→ WHAT YOU SHOULD DO
In the records that follow, the lines from the one containing "Task: Increase quantity" to the one containing "The height and", inclusive, are to be given again exactly.

→ DATA SHOWN
####

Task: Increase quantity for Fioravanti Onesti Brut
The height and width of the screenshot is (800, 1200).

####

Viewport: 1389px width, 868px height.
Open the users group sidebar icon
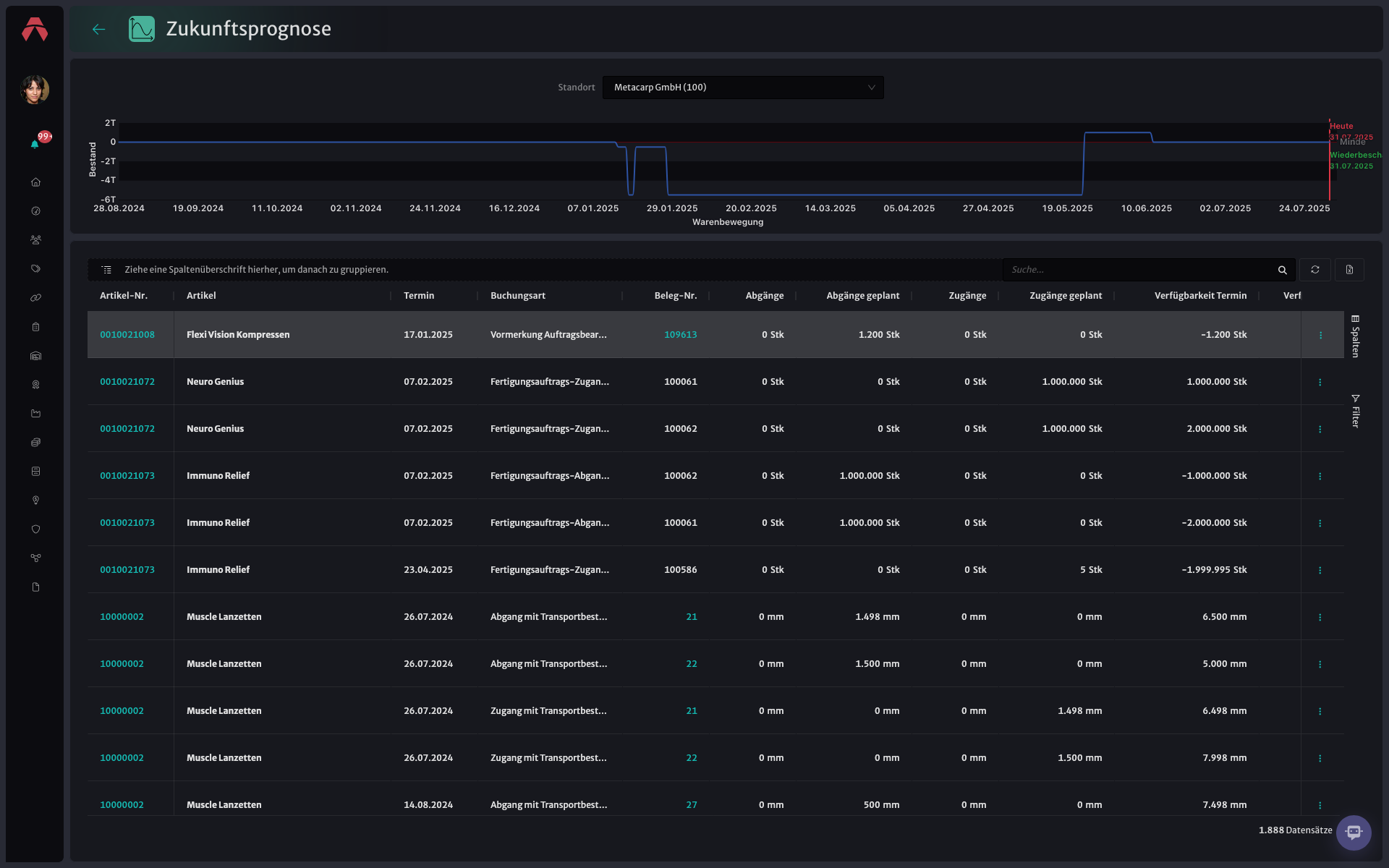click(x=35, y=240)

####

→ SOLVED EXERCISE
Task: Increase quantity for Fioravanti Onesti Brut
The height and width of the screenshot is (800, 1200).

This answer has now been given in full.